Give every line from the entries that contains "output".

(Extracted records)
Start of Block
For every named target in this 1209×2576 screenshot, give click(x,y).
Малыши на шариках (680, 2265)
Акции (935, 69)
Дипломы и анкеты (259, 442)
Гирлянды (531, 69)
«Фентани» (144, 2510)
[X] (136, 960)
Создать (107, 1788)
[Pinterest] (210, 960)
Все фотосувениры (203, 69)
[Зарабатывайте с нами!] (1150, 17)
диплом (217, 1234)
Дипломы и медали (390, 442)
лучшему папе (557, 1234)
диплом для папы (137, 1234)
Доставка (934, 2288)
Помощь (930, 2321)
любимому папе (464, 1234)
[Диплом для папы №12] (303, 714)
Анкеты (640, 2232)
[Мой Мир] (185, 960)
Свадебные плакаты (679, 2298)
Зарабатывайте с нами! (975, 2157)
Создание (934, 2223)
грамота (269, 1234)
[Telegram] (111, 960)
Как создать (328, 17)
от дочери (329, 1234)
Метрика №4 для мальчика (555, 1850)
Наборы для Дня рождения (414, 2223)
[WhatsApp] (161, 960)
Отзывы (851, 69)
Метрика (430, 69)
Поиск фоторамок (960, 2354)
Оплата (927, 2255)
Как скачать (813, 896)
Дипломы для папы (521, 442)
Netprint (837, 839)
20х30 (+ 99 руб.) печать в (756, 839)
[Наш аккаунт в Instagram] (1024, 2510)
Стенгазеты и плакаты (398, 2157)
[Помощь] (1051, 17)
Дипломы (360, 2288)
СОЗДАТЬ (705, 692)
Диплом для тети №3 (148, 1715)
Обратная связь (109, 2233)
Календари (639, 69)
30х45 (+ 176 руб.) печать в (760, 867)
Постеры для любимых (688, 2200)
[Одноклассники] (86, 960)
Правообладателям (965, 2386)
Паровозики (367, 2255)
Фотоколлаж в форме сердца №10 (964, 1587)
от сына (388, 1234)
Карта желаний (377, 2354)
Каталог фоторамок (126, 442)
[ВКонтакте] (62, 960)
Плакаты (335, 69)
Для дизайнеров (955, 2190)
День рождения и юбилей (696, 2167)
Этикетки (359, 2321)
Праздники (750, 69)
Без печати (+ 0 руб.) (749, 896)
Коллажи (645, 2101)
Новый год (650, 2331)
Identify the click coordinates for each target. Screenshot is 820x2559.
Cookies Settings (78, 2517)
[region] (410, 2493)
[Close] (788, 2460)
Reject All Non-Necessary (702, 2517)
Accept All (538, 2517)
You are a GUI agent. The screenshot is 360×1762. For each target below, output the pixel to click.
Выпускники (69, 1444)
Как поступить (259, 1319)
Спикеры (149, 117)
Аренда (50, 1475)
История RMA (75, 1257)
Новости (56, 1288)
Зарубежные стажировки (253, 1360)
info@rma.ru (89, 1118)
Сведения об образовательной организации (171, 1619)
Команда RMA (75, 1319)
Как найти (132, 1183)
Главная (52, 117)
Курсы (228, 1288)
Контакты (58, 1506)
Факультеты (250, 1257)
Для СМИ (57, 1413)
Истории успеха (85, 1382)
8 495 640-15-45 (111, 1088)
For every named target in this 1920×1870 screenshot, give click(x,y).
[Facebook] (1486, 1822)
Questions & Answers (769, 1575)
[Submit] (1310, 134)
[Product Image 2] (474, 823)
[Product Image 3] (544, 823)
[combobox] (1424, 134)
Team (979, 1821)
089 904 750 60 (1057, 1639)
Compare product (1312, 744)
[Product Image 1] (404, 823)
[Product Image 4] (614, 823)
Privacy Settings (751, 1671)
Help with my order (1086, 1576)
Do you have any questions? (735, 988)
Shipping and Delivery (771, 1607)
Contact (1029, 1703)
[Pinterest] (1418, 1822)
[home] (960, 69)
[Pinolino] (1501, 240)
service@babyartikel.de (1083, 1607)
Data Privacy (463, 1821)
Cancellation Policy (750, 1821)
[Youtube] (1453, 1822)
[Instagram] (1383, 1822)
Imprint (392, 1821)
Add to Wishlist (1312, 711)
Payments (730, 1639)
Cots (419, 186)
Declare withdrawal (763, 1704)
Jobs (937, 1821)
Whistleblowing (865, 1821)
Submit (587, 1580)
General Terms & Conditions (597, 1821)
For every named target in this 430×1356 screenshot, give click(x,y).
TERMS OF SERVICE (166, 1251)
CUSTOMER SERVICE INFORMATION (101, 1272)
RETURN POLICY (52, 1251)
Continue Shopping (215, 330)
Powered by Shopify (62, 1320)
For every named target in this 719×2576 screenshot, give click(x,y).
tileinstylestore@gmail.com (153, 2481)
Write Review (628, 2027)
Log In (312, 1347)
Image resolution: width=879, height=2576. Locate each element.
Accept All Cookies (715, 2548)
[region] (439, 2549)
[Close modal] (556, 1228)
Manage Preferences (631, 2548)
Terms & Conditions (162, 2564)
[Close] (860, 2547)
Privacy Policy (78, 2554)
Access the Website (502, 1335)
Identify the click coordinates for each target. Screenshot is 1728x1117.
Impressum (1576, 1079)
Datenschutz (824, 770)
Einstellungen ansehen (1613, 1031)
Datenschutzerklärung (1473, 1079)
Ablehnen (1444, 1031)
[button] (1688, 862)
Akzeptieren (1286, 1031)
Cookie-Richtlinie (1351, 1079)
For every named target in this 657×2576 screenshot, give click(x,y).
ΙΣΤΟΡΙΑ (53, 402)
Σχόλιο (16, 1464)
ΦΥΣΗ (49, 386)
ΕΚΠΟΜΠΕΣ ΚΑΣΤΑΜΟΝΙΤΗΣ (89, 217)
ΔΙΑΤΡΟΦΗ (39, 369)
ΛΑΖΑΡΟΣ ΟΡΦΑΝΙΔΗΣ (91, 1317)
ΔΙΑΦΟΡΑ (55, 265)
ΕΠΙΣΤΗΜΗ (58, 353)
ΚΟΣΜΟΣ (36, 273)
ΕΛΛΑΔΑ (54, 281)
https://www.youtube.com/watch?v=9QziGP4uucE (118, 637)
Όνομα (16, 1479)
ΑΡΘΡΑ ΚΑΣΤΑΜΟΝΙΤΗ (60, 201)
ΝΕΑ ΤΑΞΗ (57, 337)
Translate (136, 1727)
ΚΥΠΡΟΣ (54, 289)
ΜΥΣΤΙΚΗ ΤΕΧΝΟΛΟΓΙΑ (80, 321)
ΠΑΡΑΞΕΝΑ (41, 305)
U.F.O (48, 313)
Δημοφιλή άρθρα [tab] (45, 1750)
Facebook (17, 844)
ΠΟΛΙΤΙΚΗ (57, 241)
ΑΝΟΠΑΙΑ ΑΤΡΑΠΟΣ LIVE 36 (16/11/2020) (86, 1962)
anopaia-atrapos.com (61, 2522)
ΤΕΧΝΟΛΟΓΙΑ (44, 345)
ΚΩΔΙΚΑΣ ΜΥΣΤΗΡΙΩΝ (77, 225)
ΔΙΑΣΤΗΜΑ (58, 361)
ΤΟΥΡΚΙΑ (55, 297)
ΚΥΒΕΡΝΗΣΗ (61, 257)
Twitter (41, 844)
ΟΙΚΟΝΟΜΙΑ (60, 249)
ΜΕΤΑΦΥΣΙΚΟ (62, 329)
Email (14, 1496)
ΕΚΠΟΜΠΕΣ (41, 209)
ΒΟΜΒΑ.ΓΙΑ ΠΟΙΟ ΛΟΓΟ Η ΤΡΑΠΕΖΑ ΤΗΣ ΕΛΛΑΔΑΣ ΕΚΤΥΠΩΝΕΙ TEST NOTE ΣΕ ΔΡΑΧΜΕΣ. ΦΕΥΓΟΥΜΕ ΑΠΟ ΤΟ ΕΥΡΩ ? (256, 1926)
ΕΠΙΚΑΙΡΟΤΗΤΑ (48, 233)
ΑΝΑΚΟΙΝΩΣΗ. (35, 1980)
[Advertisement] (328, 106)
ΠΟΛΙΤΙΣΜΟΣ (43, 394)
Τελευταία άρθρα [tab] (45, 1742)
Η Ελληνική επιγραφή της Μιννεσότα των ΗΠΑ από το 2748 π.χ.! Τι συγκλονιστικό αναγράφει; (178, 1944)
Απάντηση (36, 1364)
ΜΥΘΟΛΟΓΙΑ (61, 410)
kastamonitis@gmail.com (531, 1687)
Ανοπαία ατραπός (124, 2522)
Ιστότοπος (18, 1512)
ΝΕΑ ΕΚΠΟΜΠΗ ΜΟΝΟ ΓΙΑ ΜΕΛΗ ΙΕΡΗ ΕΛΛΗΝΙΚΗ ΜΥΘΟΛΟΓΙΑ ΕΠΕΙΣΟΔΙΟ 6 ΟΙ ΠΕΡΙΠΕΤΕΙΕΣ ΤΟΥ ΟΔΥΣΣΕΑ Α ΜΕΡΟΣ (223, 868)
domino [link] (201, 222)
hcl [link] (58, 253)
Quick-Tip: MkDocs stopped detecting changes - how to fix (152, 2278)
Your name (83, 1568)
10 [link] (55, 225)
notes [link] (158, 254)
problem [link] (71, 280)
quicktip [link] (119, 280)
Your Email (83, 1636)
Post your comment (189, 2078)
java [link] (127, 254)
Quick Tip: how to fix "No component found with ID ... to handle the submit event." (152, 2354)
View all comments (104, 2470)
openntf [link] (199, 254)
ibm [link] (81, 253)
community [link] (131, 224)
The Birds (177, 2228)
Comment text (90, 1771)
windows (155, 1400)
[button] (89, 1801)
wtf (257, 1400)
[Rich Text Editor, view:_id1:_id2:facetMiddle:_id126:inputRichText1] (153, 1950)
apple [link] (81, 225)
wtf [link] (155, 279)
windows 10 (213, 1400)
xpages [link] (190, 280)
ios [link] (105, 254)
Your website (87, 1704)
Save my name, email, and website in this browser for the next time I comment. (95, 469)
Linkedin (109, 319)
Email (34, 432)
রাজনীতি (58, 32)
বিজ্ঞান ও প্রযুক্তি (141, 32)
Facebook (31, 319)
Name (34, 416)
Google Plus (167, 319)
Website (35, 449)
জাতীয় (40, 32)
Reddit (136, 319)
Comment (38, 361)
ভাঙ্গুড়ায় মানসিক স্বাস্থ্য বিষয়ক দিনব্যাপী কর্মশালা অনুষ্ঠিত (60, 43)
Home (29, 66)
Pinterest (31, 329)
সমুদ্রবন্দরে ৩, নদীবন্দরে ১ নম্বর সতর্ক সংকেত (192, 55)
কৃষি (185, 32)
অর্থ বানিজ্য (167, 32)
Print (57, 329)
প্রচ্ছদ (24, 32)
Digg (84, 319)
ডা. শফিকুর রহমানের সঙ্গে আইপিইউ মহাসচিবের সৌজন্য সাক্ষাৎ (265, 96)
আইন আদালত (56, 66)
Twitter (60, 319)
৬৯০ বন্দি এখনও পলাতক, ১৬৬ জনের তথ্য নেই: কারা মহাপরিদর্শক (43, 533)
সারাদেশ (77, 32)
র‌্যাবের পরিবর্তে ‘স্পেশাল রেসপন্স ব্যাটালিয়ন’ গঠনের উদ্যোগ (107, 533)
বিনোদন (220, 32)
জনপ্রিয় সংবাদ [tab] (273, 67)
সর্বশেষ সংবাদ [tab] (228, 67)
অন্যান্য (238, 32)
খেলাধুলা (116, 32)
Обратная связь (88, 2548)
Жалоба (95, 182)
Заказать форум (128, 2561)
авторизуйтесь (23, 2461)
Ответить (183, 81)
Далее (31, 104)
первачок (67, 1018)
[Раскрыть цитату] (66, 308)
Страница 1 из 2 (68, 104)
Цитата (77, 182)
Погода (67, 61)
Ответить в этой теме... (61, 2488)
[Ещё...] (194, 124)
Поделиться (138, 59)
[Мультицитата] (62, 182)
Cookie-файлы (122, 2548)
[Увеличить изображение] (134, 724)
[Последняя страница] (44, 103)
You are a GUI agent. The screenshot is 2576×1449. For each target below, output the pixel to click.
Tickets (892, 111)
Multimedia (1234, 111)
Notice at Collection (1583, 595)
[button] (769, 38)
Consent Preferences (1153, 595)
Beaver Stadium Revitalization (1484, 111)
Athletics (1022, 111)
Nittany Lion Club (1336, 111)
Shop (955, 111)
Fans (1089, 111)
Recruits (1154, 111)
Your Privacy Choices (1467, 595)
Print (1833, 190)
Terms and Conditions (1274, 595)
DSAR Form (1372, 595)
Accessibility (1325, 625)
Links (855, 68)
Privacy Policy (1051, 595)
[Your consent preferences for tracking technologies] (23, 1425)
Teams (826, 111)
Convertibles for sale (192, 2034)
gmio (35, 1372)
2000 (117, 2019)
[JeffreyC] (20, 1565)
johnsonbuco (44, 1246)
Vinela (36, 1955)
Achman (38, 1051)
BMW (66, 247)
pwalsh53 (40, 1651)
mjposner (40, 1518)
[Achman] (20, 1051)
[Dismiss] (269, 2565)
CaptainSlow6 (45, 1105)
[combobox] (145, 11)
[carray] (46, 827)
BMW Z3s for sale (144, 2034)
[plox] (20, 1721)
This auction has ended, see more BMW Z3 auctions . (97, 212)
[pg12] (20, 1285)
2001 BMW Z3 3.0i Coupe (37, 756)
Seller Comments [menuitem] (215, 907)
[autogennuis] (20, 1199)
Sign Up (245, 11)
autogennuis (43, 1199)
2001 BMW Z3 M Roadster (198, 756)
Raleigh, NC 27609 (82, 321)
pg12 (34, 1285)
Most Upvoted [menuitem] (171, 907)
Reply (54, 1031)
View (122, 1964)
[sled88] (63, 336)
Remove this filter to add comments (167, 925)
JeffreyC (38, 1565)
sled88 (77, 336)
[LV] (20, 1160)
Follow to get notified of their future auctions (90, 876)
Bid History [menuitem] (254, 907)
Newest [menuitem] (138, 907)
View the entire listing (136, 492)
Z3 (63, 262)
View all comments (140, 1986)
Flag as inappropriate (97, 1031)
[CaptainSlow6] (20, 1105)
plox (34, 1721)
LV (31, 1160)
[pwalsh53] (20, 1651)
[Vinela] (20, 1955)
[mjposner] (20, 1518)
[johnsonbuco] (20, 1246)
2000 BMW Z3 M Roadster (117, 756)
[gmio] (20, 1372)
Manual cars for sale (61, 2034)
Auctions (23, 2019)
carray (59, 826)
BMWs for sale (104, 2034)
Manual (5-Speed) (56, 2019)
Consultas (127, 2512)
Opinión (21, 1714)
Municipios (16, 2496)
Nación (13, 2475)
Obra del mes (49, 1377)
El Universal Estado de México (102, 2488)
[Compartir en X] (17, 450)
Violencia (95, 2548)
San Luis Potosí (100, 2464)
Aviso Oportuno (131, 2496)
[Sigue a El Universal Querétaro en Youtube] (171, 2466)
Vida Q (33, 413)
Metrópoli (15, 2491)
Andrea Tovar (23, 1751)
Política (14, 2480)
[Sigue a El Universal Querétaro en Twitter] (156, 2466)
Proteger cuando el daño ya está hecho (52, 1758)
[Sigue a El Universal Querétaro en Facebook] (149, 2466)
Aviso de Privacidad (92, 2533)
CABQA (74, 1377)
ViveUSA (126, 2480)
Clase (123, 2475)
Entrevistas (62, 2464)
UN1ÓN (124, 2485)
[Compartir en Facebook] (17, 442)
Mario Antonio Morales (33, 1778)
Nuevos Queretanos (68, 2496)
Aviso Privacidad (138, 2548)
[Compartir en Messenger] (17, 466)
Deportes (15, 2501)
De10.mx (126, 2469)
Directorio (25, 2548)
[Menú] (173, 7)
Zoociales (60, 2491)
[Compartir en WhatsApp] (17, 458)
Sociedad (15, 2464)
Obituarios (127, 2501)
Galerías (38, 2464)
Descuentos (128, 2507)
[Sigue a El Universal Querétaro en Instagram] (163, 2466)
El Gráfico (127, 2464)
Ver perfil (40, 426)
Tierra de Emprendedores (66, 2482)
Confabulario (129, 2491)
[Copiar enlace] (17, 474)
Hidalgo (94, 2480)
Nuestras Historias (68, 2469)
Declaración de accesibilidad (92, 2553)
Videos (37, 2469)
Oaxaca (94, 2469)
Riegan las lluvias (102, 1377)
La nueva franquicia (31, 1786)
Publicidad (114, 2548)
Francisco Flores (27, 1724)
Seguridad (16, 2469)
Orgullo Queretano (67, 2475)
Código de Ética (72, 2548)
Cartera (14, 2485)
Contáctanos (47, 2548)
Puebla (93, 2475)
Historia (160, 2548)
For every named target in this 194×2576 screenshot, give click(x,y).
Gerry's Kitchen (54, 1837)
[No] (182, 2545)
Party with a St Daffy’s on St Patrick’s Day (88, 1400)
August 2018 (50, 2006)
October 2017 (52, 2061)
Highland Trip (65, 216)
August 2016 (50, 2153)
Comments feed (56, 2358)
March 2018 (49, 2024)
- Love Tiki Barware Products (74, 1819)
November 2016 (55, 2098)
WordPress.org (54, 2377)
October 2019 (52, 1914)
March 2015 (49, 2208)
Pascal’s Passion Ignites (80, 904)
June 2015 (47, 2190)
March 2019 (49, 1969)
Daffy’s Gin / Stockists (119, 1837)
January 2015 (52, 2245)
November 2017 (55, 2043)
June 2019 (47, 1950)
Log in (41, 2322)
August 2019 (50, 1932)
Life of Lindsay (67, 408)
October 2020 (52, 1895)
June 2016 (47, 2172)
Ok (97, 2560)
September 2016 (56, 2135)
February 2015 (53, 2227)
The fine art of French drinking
End of Block
Answer space:
You are a GUI agent. The screenshot is 360×1762. For each target below, output the pixel to click.
You are a GUI agent. The screenshot is 2576×1449. For each target below, output the pixel to click.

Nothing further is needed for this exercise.